Mattias Flodin wrote:
Quoting "Aaron W. LaFramboise" <aaronrabiddog51@aaronwl.com>:
However, despite your examples being slightly far-fetched (Sleep(1) would wait for ~1ms, not 10ms, and a consumer/producer system would most likely have a synchronized queue which would avoid any congestion around the smart pointers), they are a good enough hint to convince me that there are real-world applications that would suffer from the problem. As you say, stable performance is more important for a generic implementation.
Sorry. I was mistakenly thinking that it was not possible to sleep for less than the system clock granularity (10ms), but now that I tested it, this assertion appears to not be true. Maybe that was only true for older systems. I will investigate further how bad the degenerate performance might actually be with smart_ptr.
2) I've seen a shared_ptr count implementation that used InterlockedIncrement instead of the lwm code. I have not examined this in detail; however it seems that an approach like this is better in all respects than trying to manage locks if the only need is to maintain a count (which is what many mutex primatives are doing anyway). Is there some reason this cannot be used?
I was a bit surprised by the use of a lock as well, and given that InterlockedIncrement is an obvious solution for this kind of thing, I assumed there were non-obvious reasons that it couldn't be used.

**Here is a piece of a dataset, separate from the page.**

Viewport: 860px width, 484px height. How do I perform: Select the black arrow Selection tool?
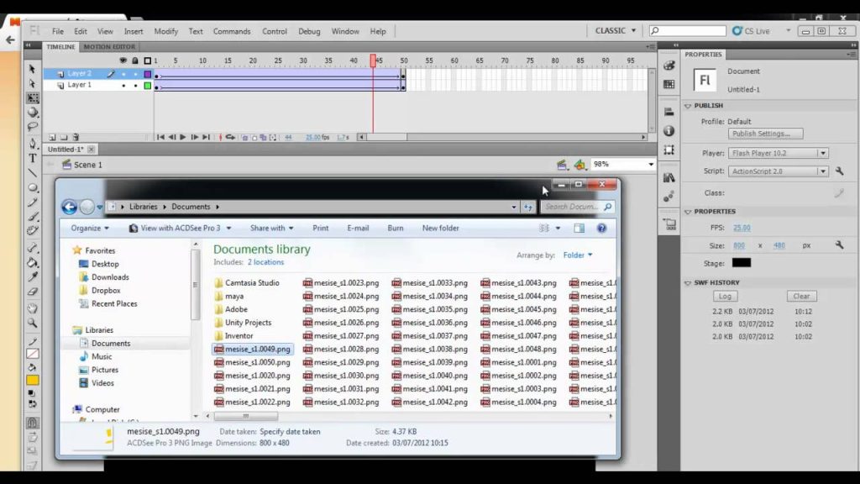(33, 69)
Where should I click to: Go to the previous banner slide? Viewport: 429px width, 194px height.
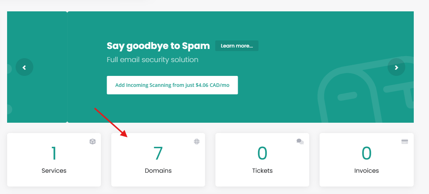pos(24,67)
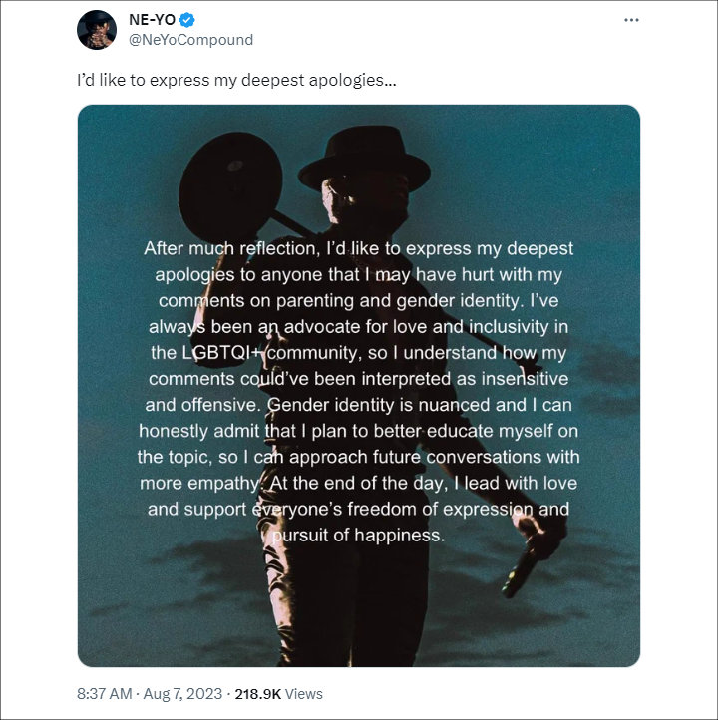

My guess is exception safety, but I would like to hear from the original authors (or anybody else in the know) about this. Perhaps explaining rationale in the documentation would be in order.
Well, here is the implementation that I have seen: http://www.pdimov.com/cpp/shared_count_x86_exp2.hpp This implementation seems like it would be faster than what is presently being used, in all cases. I do not know why it is not used presently. Hopefully Peter Dimov will comment.
Alternative 2 would be a superior solution if it's feasible. Alternative 1 is not bad performance-wise if implemented using CRITICAL_SECTION. My only worry is about resource usage, since mutexes are kernel objects. I can imagine that situations where hundreds of thousands of smart pointers are used may end up having an impact on overall performance. In some cases, kernel memory usage is restricted. I'm not sure if mutexes belong to that category. The number of outstanding overlapped file operations is an example that does (in the order of 1000 outstanding operations from my measures, on a machine with 512 MB ram).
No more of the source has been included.